• WORK REQUEST:
Leaving out all pictures, restate word for word the lines from the one with "This screenshot has height=721, width=1326." through the last line of the entries.

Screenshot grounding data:

::::

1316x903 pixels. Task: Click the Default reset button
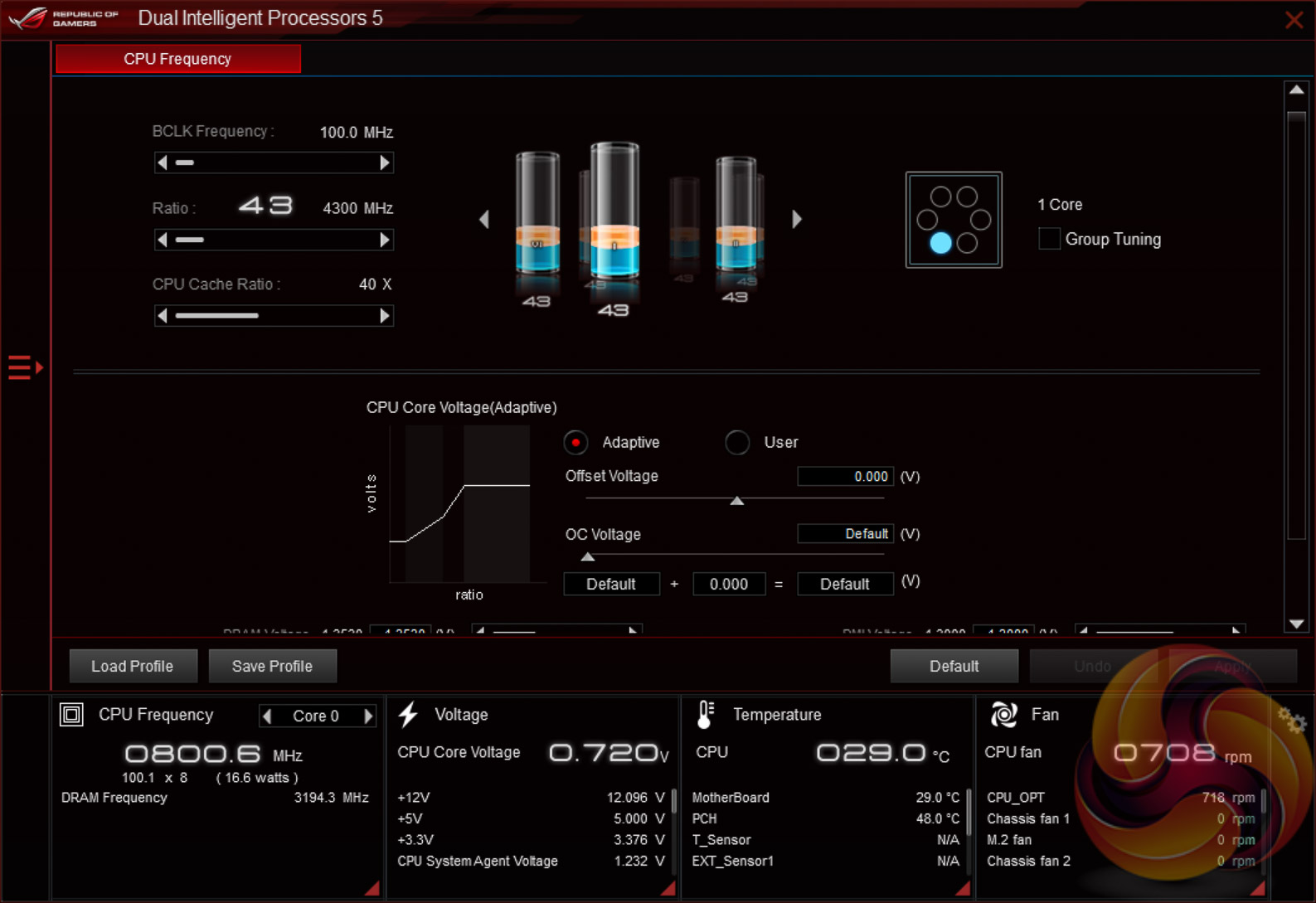(x=954, y=666)
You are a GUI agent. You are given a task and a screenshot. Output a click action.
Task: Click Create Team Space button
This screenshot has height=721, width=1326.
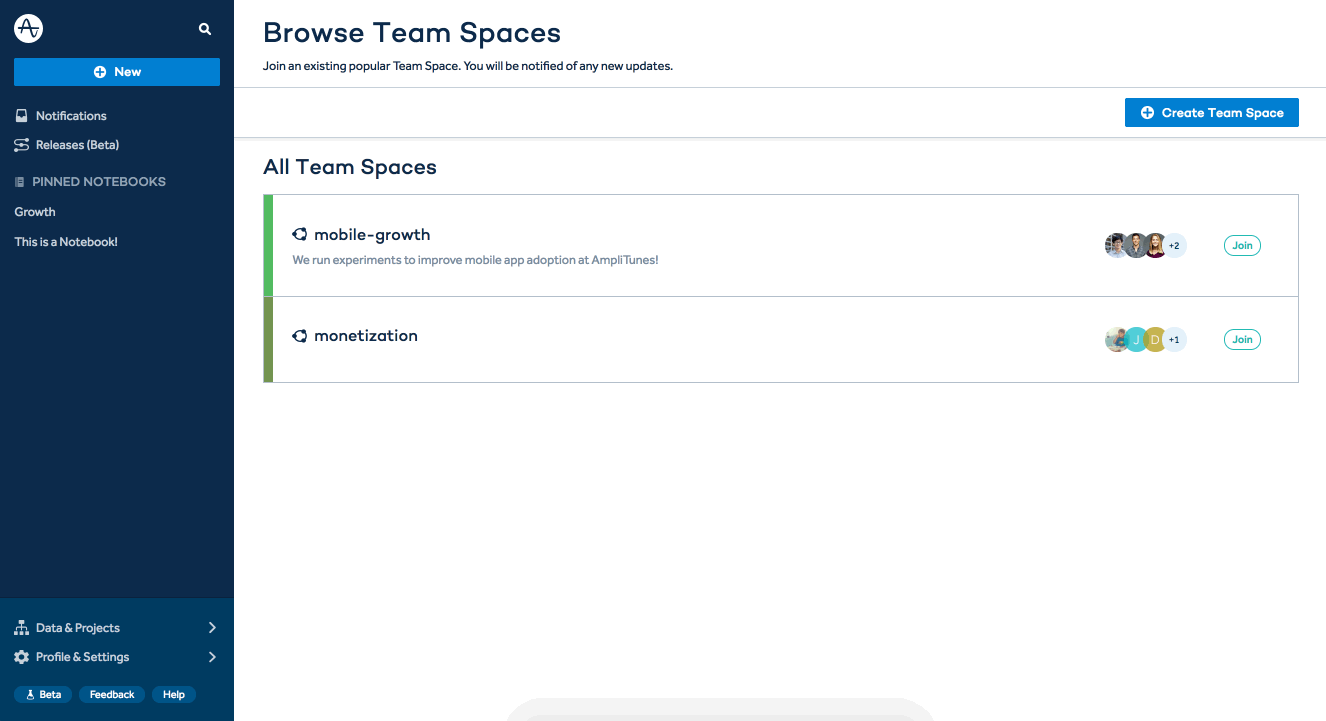click(x=1211, y=113)
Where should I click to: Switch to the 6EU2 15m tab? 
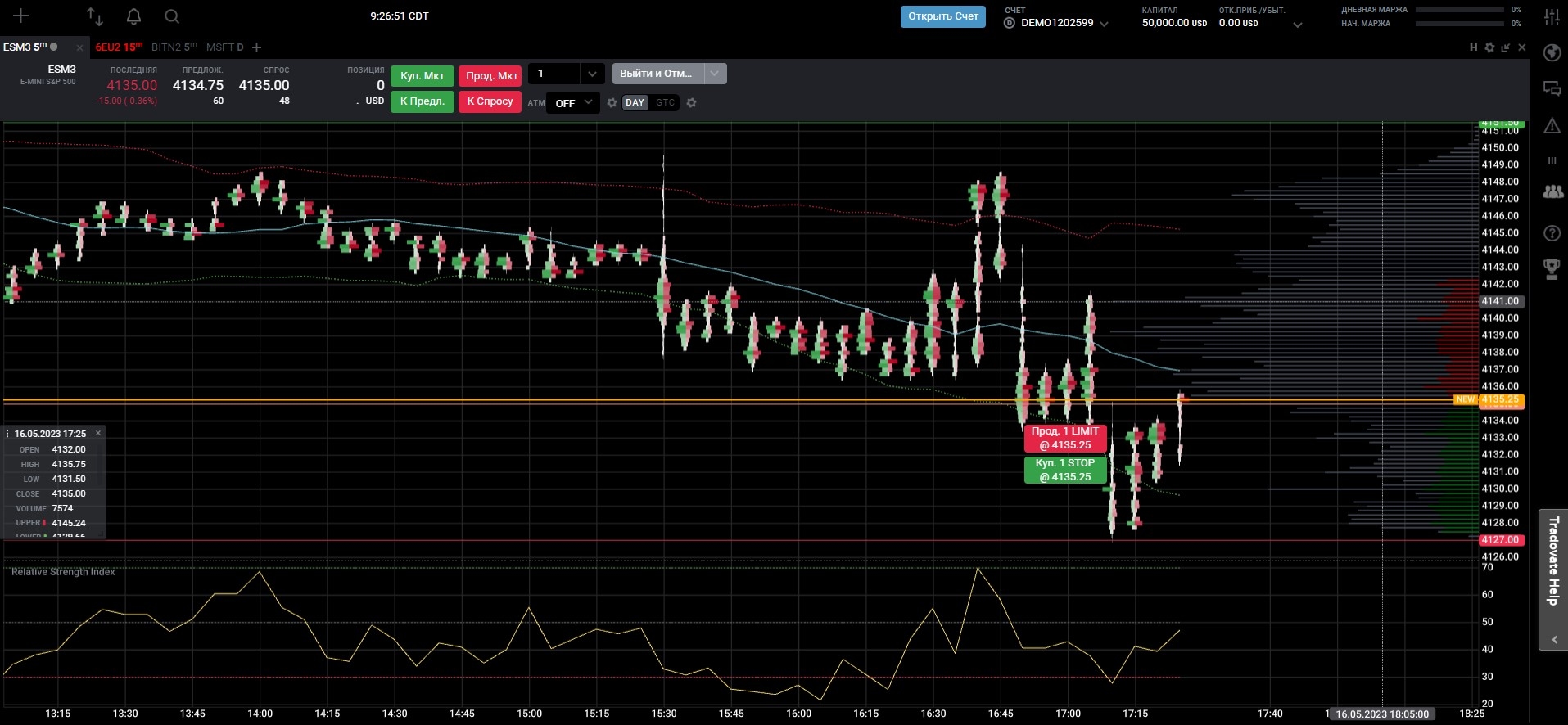click(119, 47)
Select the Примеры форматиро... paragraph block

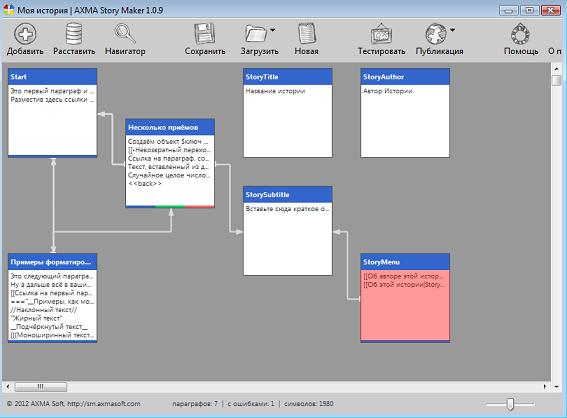(x=52, y=298)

::::

• TASK OUTPUT:
This screenshot has height=721, width=1326.
click(x=1211, y=113)
Where should I click to: Switch to the 6EU2 15m tab? 
click(119, 47)
Select the Примеры форматиро... paragraph block

(x=52, y=298)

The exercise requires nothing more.